*Extrait source*:
Je connaissais peu de choses sur l'histoire de la République dominicaine
et j'ai eu ainsi accès à ce pan d'histoire. J'ai été
un peu agacée au début par le passage au " tu "
et puis j'y ai trouvé de l'intérêt. Le choix du roman
permet des explorations que ne permettrait pas une biographie, notamment
sur la manière dont la terreur de la dictature entre dans l'intimité
des personnes. J'admire aussi la composition, la progression des différentes
histoires, la limpidité en dépit de la complexité
; alors qu'il y a 24 chapitres, la mort du tyran se situe au 12ème.
Alors qu'il a disparu, l'angoisse est encore plus grande. C'est un beau
travail d'écriture.
Jacqueline
C'est un drôle de livre pour l'été
C'est vrai
qu'il y a du suspense, que la lecture est facile. L'histoire d'Urania
me paraît bateau ; je n'arrive pas à identifier quoi que
ce soit avec elle ; c'est trop artificiel. Tous les autres personnages,
en revanche, ont une consistance, sont intéressants, bien dépeints.
Une biographie n'aurait pas pu rendre ce qui est décrit ici. Mais
c'est vraiment dur pour un roman d'été
Fernando
Vargas Llosa habite à Londres, est souvent à Madrid ; il
écrit régulièrement dans El Païs ; il
n'écrit donc pas dans la langue péruvienne. Par exemple,
les Péruviens utilisent beaucoup d'argot, notamment pour décrire
le sexe. Son écriture est espagnole, commune à tous les
apôtres du business
il écrit en sachant qui va le lire
: les Péruviens ne font pas partie de son marché ; d'ailleurs,
au Pérou on n'achète pas les livres, on les photocopie...

*Défis*:
1. Recopiez fidèlement le passage de l'extrait sur le roman qui commence aux mots « et puis j'y » et s'arrête après « situe au 12ème. ».
2. D'après l'extrait sur le roman, dans quel journal Vargas Llosa écrit-il régulièrement ?
3. Indiquez si chacune de ces affirmations concorde avec l'extrait sur le roman, en répondant par oui ou non et en citant les mots décisifs : (a) le roman compte 24 chapitres ; (b) au Pérou, on achète beaucoup de livres ; (c) Vargas Llosa habite à Madrid.
Les entrées ci-après proviennent d'une autre source que l'extrait sur le roman.

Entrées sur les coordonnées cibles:

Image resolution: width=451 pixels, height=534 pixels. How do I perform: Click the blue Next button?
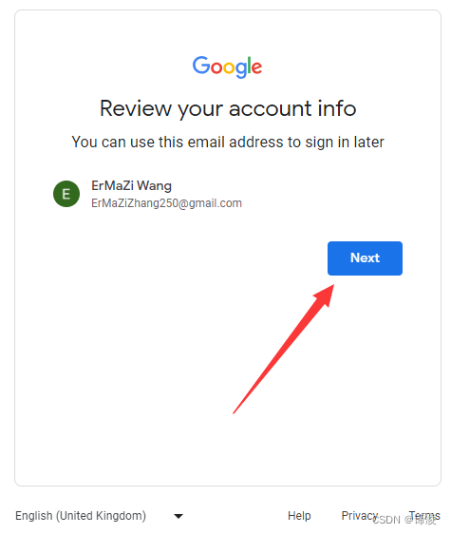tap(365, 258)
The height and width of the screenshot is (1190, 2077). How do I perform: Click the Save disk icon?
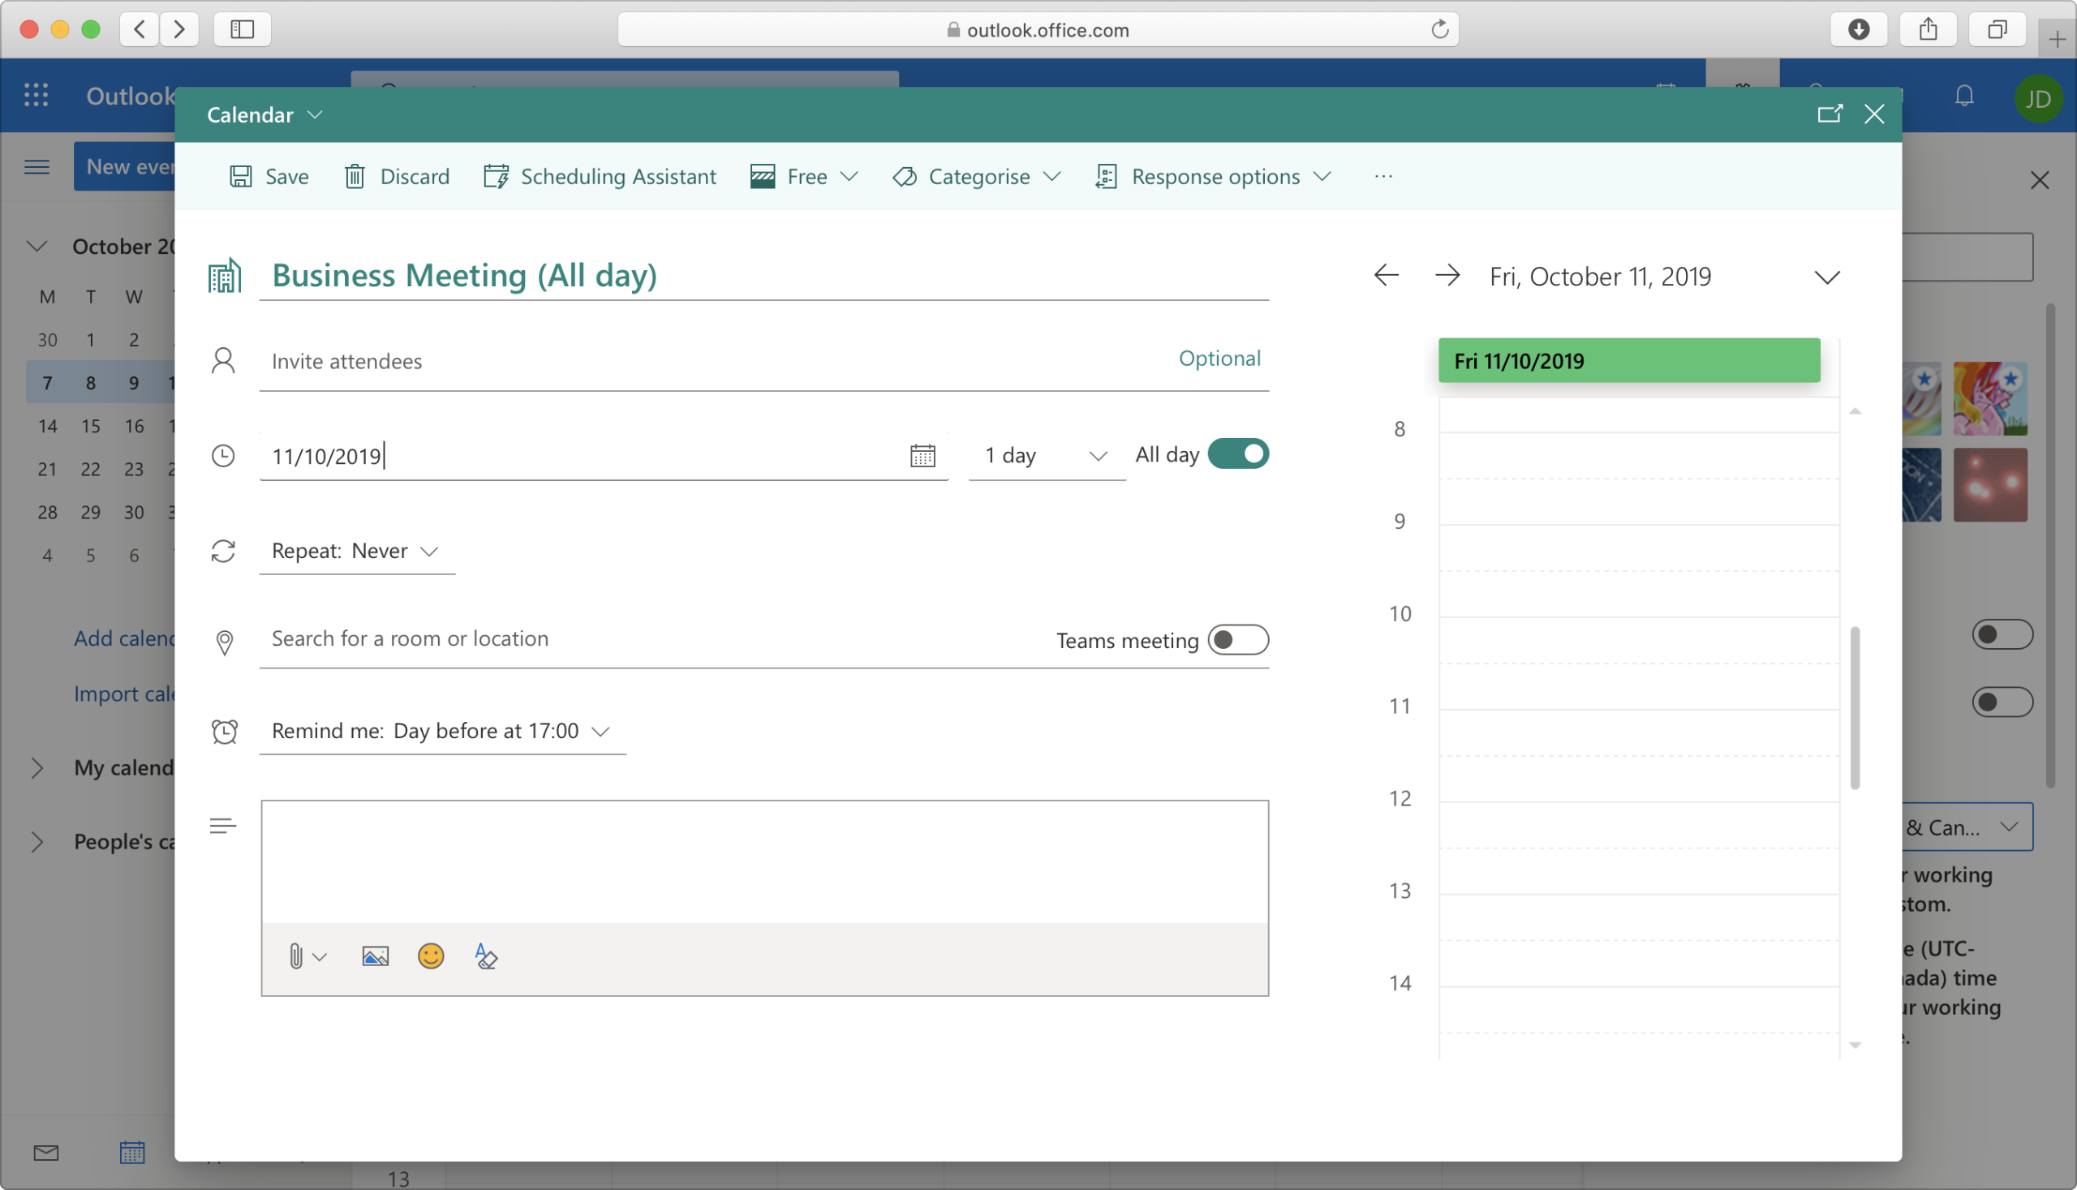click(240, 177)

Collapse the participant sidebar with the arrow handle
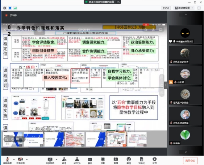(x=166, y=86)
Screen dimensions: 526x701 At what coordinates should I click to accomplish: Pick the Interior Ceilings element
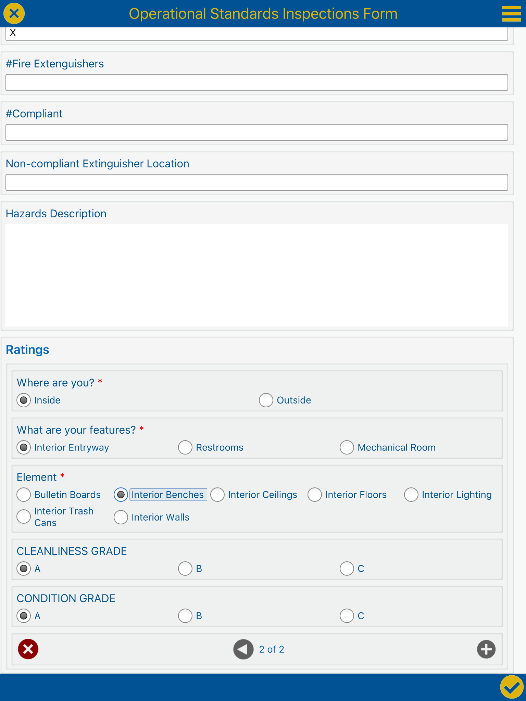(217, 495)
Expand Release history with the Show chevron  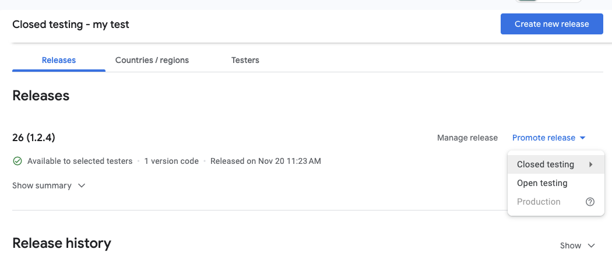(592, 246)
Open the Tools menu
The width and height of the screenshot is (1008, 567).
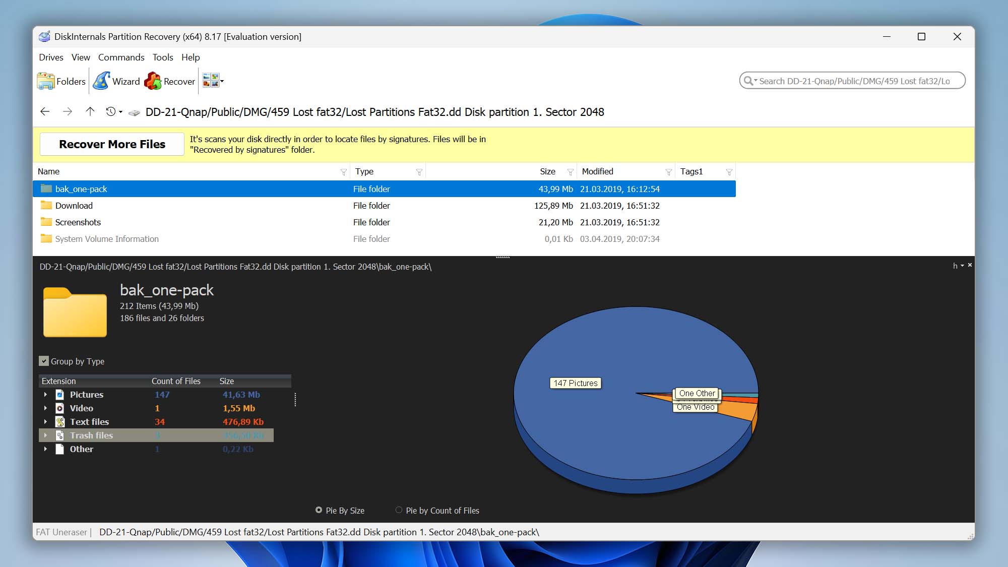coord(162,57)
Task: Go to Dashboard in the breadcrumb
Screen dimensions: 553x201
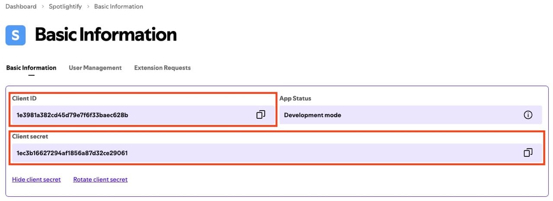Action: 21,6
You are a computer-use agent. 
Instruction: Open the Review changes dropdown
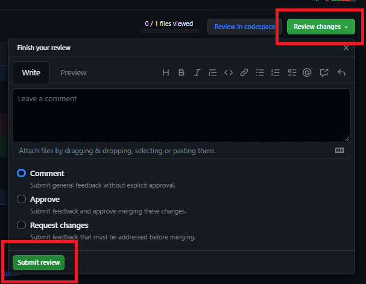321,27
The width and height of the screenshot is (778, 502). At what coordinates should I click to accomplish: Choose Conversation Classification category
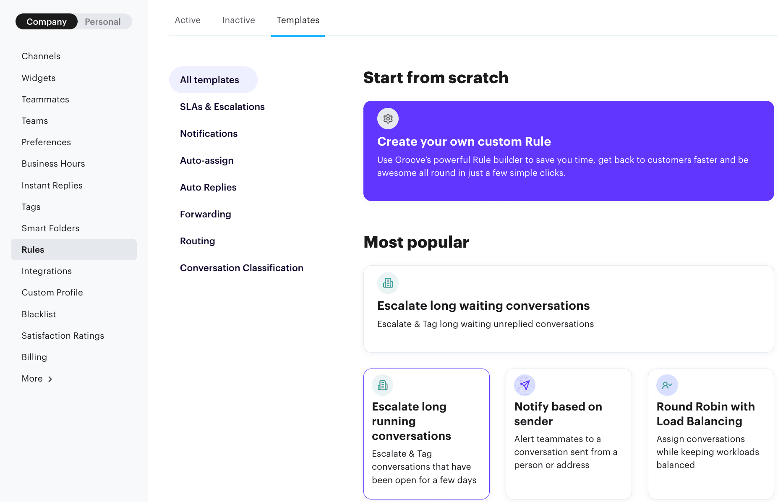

*Réponses aux exercices*:
1.
et puis j'y ai trouvé de l'intérêt. Le choix du roman
permet des explorations que ne permettrait pas une biographie, notamment
sur la manière dont la terreur de la dictature entre dans l'intimité
des personnes. J'admire aussi la composition, la progression des différentes
histoires, la limpidité en dépit de la complexité
; alors qu'il y a 24 chapitres, la mort du tyran se situe au 12ème.

2. Il écrit régulièrement dans El Païs.

3.
(a) Oui : « il y a 24 chapitres ».
(b) Non : « au Pérou on n'achète pas les livres, on les photocopie ».
(c) Non : « Vargas Llosa habite à Londres ».